India’s digital payments system speeds financial inclusion

India's approach to digital payments emphasises readiness for technological shifts and the importance of digital public infrastructure (DPI).

India’s Unified Payments Interface (UPI) has dramatically accelerated financial inclusion, achieving what might have otherwise taken half a century, according to a report by Milken Institute.

Quintus Lim, Associate Director of Policy and Programs, highlighted that India's unique conditions, such as government ownership of the banking system and a determined push towards a cashless economy to combat the black market, have been instrumental in the rapid adoption and success of UPI. 

Yet, the broader lesson, Lim suggested, is the importance of positioning for technological and societal shifts. "It wasn't technological sophistication that raised adoption... It was COVID lockdowns when the user base exploded," Lim stated.

Further examining the critical role of digital public infrastructure (DPI) in mitigating financial uncertainties in Asia, Lim shared insights from a telemedicine adoption study in the Philippines pre-COVID. The study revealed significant payment delays as a barrier to telemedicine adoption, underscoring the potential of real-time payment systems to transform sectors by enhancing accessibility and reliability.

"Just imagine if DPI were in place to support real-time payments... How much better pandemic management would have been," Lim reflected, stressing the untapped potential of DPI in strengthening economies and public health responses.

Addressing the barriers to DPI adoption, Lim identified trust, awareness, and value addition to users as the main challenges.

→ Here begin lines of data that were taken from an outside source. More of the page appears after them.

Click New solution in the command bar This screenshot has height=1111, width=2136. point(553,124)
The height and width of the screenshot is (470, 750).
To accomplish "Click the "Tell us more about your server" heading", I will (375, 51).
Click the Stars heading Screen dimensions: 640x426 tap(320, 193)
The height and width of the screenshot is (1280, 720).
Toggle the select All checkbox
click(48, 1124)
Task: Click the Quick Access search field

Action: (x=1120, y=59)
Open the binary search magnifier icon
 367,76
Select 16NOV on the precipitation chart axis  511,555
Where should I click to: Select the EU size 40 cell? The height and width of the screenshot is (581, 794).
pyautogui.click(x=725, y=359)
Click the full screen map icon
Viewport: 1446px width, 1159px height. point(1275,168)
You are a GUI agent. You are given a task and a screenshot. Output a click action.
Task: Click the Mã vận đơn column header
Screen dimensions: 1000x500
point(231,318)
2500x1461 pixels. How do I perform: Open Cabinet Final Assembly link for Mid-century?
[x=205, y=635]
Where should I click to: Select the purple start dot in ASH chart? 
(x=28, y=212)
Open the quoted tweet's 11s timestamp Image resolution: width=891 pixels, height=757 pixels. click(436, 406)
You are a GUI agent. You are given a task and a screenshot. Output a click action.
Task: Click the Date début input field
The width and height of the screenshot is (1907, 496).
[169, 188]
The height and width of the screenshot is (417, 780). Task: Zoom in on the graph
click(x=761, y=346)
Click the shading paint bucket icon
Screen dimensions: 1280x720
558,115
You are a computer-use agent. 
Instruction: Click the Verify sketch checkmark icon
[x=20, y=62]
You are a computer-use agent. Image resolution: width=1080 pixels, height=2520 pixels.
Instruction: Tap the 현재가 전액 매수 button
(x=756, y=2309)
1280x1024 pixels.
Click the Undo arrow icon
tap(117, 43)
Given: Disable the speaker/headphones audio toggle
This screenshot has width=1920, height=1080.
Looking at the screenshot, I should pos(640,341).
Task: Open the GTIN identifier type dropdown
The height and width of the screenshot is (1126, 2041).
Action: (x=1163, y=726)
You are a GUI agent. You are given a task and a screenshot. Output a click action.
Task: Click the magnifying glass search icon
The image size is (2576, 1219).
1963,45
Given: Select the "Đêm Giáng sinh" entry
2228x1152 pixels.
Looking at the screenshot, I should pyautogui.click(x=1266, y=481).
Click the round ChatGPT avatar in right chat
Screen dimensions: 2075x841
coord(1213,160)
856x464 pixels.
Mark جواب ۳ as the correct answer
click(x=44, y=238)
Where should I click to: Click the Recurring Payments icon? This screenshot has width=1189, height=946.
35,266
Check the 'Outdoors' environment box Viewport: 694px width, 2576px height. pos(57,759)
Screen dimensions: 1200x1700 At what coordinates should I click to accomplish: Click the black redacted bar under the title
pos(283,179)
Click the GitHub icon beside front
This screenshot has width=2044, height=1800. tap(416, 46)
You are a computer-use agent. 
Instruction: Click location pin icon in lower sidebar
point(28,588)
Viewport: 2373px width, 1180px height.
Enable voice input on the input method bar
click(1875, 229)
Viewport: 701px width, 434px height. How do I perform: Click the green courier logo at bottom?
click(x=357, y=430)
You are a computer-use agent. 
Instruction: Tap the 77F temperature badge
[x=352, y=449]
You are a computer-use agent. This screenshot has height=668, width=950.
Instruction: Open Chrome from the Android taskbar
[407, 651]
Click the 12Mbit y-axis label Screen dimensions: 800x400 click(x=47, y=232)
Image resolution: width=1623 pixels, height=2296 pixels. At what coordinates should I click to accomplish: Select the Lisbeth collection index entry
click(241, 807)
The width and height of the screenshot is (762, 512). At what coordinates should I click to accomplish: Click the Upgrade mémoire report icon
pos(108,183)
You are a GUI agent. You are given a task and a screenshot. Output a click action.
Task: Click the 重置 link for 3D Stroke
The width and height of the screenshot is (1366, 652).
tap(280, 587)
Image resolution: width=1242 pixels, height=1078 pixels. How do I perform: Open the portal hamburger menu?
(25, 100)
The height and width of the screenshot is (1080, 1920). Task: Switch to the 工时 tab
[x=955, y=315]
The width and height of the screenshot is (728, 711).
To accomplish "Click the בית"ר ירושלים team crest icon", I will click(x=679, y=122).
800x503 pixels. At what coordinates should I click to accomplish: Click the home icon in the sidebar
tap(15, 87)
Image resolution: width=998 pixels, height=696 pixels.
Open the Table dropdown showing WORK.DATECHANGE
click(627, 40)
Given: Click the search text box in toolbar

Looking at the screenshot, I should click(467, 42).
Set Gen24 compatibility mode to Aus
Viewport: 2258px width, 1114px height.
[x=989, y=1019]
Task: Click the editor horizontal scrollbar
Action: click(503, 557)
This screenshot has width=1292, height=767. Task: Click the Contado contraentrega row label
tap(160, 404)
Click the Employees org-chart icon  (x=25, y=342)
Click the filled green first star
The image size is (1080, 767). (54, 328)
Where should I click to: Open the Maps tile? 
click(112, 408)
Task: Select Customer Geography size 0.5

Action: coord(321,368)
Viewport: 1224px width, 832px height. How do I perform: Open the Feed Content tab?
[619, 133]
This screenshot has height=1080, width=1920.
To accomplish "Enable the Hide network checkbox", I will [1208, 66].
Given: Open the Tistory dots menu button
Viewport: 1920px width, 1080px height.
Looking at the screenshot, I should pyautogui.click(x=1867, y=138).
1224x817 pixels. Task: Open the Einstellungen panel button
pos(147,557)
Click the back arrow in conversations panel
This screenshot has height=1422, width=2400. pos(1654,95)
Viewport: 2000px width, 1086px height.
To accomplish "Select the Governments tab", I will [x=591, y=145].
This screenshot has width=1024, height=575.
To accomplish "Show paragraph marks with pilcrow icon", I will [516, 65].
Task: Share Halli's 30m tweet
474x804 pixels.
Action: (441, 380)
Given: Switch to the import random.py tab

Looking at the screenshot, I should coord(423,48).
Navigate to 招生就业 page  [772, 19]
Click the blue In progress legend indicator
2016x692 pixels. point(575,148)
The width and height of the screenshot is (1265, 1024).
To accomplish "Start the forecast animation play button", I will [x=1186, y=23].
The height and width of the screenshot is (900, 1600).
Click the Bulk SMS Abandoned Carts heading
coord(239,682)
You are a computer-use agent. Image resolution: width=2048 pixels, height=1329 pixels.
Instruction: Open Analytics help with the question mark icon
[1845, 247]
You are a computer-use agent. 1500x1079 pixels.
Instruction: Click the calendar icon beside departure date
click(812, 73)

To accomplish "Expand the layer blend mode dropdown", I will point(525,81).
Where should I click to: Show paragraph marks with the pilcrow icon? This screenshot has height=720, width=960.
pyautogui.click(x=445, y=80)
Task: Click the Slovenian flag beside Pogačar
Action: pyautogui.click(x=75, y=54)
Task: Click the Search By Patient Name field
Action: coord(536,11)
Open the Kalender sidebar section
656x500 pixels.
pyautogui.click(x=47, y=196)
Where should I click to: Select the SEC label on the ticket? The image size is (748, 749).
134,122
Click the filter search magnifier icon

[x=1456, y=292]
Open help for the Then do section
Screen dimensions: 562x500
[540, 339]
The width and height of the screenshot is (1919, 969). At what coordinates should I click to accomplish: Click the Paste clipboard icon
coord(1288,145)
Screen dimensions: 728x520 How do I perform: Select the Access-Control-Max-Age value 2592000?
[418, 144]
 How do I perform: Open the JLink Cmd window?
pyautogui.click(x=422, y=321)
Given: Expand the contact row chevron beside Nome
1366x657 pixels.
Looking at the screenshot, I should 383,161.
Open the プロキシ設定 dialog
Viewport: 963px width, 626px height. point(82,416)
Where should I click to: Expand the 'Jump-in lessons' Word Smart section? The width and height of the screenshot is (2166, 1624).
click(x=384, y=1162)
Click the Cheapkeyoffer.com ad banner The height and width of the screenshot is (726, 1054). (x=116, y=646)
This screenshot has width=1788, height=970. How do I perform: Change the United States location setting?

He noted that simply eliminating charges is insufficient to spur adoption. Instead, providing tangible value to users, such as through models that allow individuals to control and monetize their data, could significantly enhance engagement with digital platforms. 

However, Lim also pointed out the limitations of current Web 3.0 platforms and the need for substantial development to fulfil these value propositions effectively.